All weekend it stormed-- first rain and later powerful winds battering the cabin almost without pause. I got out on Saturday for a walk, during a pause in the rain, but not yesterday. And then this morning, when I woke, I saw the sun rise as a bright line on the horizon, behind an amazingly calm sea. And then sun flooded my cabin, annoying, actually, since for most of the morning I couldn't seem to get it out of my eyes and my back-lit screens were tough to read. As I prepared, after lunch, to go out for my walk, I laughed at the sight of the REI-style gadgets Tom brought me, which are to hiking boots what chains are to tires. I'm feeling fairly confident I'm safe from ice and snow for this week, at least. Unlike some people, I'm not eager to try out those kinds of toys.

Wow. As I typed those last words, sitting in the work room in my cabin facing an eastern window, a bald eagle flying past caught my gaze. Now I'm watching it pass and pass again, flying just above the trees. I saw it earlier, as I set out for my walk. And then I saw it again, when I walked up from the beach and was only yards from my cabin. In both cases, I pointed my camera at the sky and pushed the button, doubtful the eagle would show up (particularly since with the sun slanting sidelong into my eyes I couldn't see a thing in my viewfinder). But it did, in all four takes. What delighted me most, though, was that the eagle was producing its very strange call-- not a trumpet shriek, but a sort of bassoon-like gulping sound. A comical sound that I doubted could be coming from the eagle (until I went inside and opened a nifty app called Chirp USA and discovered that yes, indeed, that is what eagles are supposed to sound like). My surprise reminded me of the first time I heard the call of a Great Blue Heron-- an ugly hoking sound that seems crazily mismatched with the grace of its form. Its flight, I should add, is nowhere near as graceful as an eagle's-- their liftoff looks impossible, and their flight ungainly. It always seems a miracle they can stay aloft.

The daylight tides this week are too high for extensive beach walking. I'm thinking that maybe one or two days this week I might walk up into the woods behind the cabin. Likely to be pretty muddy. But also likely to have a different set of birds.

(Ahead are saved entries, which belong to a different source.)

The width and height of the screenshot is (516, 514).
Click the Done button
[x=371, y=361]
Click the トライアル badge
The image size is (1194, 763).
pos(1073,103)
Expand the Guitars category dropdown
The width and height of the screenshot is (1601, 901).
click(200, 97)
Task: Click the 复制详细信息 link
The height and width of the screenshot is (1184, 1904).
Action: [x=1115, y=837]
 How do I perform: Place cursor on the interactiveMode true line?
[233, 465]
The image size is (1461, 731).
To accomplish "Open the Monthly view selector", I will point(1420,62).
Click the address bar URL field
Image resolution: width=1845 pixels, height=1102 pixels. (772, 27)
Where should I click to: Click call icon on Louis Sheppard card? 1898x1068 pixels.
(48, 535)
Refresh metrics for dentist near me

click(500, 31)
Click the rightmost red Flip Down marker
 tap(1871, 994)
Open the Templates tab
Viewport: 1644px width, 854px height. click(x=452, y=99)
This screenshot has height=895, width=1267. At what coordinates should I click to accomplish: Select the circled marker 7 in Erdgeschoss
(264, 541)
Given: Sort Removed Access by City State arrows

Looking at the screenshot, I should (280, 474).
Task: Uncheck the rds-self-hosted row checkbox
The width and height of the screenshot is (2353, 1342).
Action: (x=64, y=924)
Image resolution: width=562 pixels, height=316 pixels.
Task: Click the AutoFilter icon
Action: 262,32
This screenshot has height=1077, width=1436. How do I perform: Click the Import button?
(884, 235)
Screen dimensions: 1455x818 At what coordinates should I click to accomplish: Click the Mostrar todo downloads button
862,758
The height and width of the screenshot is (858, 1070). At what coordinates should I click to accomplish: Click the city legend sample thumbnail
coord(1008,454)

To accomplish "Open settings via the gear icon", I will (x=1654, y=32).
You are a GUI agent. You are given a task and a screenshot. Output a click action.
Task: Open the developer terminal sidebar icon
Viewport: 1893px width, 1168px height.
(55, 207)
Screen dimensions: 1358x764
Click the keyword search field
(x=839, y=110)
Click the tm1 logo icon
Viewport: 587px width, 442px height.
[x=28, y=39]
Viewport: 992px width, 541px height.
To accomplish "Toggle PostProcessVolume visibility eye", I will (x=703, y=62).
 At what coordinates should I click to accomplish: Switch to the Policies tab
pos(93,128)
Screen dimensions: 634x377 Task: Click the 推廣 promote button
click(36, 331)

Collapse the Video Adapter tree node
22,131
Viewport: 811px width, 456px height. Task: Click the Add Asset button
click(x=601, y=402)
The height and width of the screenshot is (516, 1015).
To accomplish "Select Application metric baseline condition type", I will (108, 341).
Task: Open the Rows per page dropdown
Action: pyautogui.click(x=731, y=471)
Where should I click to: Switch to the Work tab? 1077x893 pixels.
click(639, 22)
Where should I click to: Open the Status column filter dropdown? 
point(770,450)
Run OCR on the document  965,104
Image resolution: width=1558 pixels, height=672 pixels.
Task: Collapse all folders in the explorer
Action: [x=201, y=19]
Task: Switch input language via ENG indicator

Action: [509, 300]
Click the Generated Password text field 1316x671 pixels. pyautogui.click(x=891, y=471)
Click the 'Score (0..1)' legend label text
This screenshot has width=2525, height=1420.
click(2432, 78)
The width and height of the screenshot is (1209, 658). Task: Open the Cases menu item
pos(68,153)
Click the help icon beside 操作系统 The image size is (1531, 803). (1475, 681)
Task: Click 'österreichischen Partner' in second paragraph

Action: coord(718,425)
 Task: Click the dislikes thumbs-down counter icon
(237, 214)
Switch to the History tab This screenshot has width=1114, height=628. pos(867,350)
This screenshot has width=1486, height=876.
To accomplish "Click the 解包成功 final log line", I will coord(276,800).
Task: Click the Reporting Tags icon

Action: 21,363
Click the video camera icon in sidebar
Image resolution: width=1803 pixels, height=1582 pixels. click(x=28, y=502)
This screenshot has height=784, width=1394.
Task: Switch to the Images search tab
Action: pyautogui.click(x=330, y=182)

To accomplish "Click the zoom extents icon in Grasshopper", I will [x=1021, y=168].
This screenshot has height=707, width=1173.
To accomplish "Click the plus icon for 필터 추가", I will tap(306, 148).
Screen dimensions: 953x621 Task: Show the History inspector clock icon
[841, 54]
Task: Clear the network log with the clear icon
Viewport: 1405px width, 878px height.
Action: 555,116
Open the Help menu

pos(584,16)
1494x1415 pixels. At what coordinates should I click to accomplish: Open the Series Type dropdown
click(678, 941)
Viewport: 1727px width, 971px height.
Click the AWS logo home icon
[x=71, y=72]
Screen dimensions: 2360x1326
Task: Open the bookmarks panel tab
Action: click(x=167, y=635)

I finished reading the Ranciere, which contained an afterward by Slavov Zizek asserting that politics and economics are mutually exclusive focuses for understanding our world. Most of my time, now, is going straight to the novel. The idea of writing epigraphs with fictious sources is concentrating my mind wonderfully. I'm wondering if assigning the writing such epigraphs for one's fiction should be added to my pedagogical toolbox. They could be discarded, afterwards, the way alternative endings can be when I ask students to write at least three different endings for their stories.

2 comments:

Rebecca said...

TV shows and movies use the Red Tail Hawk cry for the eagles since the RTH has a much louder and more impressive cry.

Timmi Duchamp said...

That's perfect, Rebecca. The bald eagle's public profile also has something to do with its iconic use as a USG symbol. The eagle's cry seems at odds with the focus on its fierceness. (Not, of course, that eagles aren't fierce!)